According to the study protocol, the electrophysiology study after 3 months terminated the follow-up because the Ethical Board allowed conduction gaps to be closed only in symptomatic but not in asymptomatic patients. Because investigators were not aware of the TTECG recordings at that time, the decision to reablate was only guided by clinical information, namely recurrence of palpitations, provided by the patients or by palpitation-induced ECG documentation. In other words, 28% of patients without AF recurrences documented later underwent repeat ablation. This indicates, as shown in previous studies, that symptoms after AF ablation may not correlate with AF recurrence and that lack of symptoms does not exclude asymptomatic episodes of AF.²⁰

The complication rate of catheter ablation did not differ between the 2 groups. This is not unexpected because—according to the protocol—circumferential ablation around the PVs was performed also in group A patients and ablation was only stopped when PVI occurred, to allow recovery of PV reconduction. This occurred in all but 11 patients according to the core laboratory assessment. The overall complication rate of 7.7% does not differ from similar studies in patients undergoing PVI for paroxysmal AF.³²

Tamponade and bleedings at the puncture sites were the most common complications. No death or atrioesophageal fistula occurred in any patient. Stroke occurred in 1 group A patient, and PV stenosis in 1 group B patient.
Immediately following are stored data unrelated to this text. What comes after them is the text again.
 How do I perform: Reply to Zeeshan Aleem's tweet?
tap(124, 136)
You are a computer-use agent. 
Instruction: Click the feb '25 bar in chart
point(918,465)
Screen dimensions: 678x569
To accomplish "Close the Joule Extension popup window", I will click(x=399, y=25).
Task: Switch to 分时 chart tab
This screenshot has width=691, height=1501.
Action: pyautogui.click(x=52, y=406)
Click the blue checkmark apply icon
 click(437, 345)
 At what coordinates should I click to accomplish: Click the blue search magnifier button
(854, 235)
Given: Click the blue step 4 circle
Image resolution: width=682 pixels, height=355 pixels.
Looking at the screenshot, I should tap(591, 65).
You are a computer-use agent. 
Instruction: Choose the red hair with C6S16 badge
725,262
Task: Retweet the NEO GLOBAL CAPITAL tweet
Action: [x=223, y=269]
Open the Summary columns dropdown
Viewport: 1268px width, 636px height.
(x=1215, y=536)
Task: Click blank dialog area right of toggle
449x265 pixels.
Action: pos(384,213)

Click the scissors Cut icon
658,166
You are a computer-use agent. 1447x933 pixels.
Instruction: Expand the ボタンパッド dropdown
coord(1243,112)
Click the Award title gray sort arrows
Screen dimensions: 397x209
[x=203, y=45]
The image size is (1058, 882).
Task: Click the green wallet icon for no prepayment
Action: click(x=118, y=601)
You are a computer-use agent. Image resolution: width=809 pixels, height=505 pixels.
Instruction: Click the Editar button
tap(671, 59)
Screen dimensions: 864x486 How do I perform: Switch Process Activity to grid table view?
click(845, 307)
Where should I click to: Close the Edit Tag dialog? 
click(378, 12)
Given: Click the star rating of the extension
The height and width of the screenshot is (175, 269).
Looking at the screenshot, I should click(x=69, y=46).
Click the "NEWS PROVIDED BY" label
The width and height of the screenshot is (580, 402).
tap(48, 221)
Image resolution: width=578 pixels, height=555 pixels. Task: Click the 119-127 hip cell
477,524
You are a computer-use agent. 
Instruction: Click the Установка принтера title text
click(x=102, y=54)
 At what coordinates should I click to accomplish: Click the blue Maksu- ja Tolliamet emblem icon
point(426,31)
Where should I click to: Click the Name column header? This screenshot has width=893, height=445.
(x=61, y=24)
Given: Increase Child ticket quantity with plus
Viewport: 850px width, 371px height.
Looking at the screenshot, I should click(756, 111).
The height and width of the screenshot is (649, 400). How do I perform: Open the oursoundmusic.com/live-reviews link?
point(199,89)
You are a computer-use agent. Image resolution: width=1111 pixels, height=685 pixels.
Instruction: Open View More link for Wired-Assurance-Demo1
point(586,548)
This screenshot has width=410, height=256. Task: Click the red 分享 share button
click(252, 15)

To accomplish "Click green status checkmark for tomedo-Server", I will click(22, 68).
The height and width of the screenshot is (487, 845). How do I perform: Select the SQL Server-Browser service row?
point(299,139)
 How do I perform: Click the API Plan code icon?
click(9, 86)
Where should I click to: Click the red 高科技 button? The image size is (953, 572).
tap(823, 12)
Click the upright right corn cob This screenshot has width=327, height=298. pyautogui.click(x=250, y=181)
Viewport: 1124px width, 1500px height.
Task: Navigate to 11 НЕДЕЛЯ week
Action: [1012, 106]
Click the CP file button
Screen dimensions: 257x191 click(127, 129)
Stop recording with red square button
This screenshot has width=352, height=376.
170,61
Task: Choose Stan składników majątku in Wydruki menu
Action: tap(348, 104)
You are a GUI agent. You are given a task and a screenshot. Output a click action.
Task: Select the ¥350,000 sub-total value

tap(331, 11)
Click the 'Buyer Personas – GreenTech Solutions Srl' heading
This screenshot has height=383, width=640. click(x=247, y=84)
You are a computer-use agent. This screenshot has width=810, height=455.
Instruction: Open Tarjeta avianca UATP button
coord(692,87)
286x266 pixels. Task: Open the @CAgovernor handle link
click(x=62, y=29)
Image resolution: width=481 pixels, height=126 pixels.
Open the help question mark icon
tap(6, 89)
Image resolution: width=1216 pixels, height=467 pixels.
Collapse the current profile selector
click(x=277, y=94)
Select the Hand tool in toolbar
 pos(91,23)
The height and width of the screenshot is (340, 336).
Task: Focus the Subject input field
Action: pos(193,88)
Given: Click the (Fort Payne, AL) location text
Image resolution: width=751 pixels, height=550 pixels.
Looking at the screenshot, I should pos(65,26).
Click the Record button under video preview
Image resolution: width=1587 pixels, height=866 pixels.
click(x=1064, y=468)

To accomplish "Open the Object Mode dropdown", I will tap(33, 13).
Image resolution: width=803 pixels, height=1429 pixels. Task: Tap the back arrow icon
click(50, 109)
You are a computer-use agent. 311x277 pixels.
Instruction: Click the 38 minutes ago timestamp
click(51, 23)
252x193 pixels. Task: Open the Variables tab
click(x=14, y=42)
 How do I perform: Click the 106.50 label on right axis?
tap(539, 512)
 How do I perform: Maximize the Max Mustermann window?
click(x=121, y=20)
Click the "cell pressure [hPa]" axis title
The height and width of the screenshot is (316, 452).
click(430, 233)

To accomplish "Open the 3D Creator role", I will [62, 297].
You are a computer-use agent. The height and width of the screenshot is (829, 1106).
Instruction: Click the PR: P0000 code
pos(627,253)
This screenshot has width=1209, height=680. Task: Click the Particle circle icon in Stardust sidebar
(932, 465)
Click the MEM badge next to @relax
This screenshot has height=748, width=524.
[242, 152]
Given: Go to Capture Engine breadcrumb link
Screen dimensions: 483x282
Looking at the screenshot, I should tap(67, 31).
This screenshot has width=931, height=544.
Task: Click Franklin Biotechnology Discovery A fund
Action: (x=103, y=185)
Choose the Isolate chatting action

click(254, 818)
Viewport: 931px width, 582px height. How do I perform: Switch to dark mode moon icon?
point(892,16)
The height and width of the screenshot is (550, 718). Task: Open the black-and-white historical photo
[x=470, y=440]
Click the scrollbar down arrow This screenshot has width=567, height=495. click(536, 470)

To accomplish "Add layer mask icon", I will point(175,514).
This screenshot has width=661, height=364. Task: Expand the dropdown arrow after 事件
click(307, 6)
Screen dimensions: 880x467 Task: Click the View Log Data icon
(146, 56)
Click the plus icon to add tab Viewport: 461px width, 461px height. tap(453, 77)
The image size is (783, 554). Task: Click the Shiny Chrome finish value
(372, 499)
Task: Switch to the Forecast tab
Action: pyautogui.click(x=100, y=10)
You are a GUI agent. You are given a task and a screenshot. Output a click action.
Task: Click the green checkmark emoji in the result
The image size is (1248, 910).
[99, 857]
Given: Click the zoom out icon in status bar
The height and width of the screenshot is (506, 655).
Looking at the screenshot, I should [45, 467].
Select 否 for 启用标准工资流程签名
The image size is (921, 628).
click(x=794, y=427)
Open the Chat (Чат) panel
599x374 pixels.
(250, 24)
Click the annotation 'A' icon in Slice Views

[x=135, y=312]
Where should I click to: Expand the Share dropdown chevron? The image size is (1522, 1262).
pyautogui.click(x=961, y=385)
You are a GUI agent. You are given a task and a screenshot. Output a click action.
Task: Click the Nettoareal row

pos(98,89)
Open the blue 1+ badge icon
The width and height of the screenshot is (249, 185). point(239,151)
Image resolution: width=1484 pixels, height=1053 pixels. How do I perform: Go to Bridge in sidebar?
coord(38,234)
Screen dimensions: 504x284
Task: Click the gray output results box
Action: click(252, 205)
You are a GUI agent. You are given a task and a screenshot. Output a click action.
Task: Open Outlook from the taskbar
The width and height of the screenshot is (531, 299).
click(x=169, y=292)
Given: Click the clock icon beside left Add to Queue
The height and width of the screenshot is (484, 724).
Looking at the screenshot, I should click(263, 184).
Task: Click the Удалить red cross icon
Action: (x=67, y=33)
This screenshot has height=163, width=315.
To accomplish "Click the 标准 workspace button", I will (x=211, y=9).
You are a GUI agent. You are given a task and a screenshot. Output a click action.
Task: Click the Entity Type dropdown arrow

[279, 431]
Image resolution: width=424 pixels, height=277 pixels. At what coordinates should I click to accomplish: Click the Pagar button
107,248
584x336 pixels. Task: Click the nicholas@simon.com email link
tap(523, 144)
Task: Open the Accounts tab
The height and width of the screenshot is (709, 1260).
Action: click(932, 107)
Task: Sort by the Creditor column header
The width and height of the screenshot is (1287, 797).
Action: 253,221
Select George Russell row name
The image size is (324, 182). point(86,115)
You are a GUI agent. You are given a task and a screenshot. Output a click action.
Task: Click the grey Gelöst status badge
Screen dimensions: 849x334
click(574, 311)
The study results presented in this article were obtained only within 3 months. This time has generally been defined as the blanking period in which AF recurrences are not counted.^8,9 However, because reablation was allowed and intended at the time of the restudy, further follow-up would have been affected by the results of reablation. For the first time, this study systematically reassessed all ablated AF patients after 3 months by an electrophysiology study. First, we think that patients, in particular asymptomatic patients, would not have come back in sizeable numbers for an invasive study after a longer period of time of being asymptomatic, even if they had given informed consent. In the present study, 11% of group A patients and 21% of group B patients did not show up for the protocol-mandated 3-month repeat study. Furthermore, this study tested a hypothesis, namely, whether complete isolation of the PVs is superior to incomplete isolation of the PVs. Thus, the fact that there was a significant difference between the 2 study groups is more relevant than the actual number of AF recurrences. It is clear that acute PVI cannot be transferred into durable PVI, particularly not at the time when the study was performed. However, regardless of the actual AF recurrence rate, which may be debatable and needs further improvement, there is a significant difference among the 2 groups, which confirms that the strategy of complete PV isolation is superior to just PV ablation with 1 or multiple gaps.

This randomized, prospective, multicenter trial shows for the first time that isolation of the PVs is superior, with respect to AF recurrence within 3 months, to ablation around the PVs leaving 1 conduction gap. Nevertheless, the reconduction rate is high in patients with initially complete PVI and urgently requires improvement. Clearly, the functional end point of acute PVI needs to be supplanted in future studies by a morphological end point of lesion assessment with evidence of transmural necrosis.